CW1 – Annamarie (complainant)
CW2 – Dr. Krishnakumar
OPPOSITE PARTY’S WITNESSES:
RW1 – Dr. K. Sivadasan, (Opposite party).
Ex.C1 – 16.05.2004 – Medical bill by Sri Sai Kirupa Hospital.
Ex.C2 – 09.06.2004 – Discharge summary of Annamarie.
Ex.C3 – 24.05.2004 – Discharge summary of Madhava Hospital.
Ex.C4 – 12.07.2004 – Prescription of Dr. R.V. Krishnakumar.
Ex.C5 – 05.06.2004 – Medical bill by Sri Sai Kirupa Hospital.

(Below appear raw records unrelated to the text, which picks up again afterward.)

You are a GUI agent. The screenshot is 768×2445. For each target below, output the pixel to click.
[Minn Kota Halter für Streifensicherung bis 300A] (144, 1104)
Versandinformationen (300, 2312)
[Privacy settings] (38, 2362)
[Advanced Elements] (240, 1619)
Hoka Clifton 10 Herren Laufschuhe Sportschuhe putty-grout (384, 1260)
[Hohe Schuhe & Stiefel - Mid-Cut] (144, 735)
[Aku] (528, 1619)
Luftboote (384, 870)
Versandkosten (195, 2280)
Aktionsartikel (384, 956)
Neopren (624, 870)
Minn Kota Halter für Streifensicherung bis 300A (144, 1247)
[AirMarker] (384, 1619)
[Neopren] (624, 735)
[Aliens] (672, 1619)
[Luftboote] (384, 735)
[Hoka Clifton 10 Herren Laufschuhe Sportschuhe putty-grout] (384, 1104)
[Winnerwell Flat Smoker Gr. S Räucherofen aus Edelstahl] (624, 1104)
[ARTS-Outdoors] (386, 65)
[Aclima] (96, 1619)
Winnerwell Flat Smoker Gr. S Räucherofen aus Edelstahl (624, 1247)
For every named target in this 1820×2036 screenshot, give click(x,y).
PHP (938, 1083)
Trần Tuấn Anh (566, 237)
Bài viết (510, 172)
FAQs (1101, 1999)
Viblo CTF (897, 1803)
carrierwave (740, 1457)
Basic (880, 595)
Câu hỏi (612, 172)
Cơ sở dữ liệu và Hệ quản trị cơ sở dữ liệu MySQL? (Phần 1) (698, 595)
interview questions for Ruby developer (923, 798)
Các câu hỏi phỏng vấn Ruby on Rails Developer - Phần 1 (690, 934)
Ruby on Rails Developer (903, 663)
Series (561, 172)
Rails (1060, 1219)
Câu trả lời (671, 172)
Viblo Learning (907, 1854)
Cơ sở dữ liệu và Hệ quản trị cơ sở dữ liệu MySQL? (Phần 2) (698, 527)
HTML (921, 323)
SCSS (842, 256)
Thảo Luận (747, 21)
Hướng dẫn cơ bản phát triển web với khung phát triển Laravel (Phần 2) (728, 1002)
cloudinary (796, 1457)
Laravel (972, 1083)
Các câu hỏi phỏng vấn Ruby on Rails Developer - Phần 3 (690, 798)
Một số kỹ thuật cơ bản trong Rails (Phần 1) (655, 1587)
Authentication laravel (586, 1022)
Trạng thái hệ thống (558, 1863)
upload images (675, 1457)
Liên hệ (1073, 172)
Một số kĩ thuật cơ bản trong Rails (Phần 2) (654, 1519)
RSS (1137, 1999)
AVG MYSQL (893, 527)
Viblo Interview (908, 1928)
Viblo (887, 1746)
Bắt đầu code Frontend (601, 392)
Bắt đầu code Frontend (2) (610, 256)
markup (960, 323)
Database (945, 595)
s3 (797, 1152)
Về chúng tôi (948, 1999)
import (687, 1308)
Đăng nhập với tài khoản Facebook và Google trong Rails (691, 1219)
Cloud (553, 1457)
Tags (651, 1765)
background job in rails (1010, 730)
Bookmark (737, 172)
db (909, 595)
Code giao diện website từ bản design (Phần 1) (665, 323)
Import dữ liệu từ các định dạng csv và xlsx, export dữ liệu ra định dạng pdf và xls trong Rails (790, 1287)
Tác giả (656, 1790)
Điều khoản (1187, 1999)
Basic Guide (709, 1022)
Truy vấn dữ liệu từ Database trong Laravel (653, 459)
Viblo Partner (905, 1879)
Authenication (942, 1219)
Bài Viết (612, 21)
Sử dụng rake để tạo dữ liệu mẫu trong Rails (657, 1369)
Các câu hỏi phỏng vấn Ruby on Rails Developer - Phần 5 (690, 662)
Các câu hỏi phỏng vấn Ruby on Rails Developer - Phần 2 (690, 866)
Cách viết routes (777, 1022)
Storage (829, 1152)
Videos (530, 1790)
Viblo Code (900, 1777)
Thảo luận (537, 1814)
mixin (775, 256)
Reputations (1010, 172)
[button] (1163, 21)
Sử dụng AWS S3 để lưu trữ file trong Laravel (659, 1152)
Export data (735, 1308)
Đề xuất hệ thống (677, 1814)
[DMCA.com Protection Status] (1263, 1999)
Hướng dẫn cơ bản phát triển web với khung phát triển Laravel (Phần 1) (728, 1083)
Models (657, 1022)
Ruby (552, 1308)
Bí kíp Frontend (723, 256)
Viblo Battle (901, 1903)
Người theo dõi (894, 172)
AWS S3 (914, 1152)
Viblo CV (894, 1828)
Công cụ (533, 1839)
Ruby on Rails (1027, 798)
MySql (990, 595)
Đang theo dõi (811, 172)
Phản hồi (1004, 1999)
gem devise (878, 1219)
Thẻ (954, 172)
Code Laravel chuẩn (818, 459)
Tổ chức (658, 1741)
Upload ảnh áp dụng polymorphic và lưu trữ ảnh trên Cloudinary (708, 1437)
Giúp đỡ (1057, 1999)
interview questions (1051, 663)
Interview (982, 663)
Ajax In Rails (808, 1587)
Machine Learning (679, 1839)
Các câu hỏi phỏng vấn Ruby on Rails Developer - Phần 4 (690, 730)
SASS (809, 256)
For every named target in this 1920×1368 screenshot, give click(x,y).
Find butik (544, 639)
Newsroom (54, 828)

Ex.C6 – 27.07.2004 – Discharge summary by Miot Hospital.
Ex.C7 – 04.08.2004 – Discharge summary by Miot Hospital.
Ex.C8 – 11.12.2004 – Certificate by Miot Hospital.
Ex.C9 – 26.01.2005 – Advocate notice issued by complainant to opposite party.
Ex.C10- 24.02.2005 – Reply by Sri Sai Kirupa Hospital.
Ex.C11- (series) - Cash bills by Miot Hospital (14 Nos).
Ex.C12- (series) - Cash bills for purchase of medicines and lab charges (18 Nos.)
Ex.C13- (series) - Medical Bills of Sai Kirupa Hospital (11 Nos.)
Ex.C14- (series) - Medical Bills of Madhava Hospital (18 Nos.)
Ex.C15- (series) - Medical bills of Madhava Hospital (10 Nos.)
Ex.C16- 15.07.2004 – Lab report of Miot Hospital.
Ex.C17- (series) - Prescriptions of complainant (8 Nos.)
Ex.C18- (series) - Recipes (6 Nos.).
Ex.C19- 12.07.2004 – X-ray.
OPPOSITE PARTY’S EXHIBIT:
Ex.R1 – 15.05.2004 – Case-sheet pertaining to complainant produced by RW1.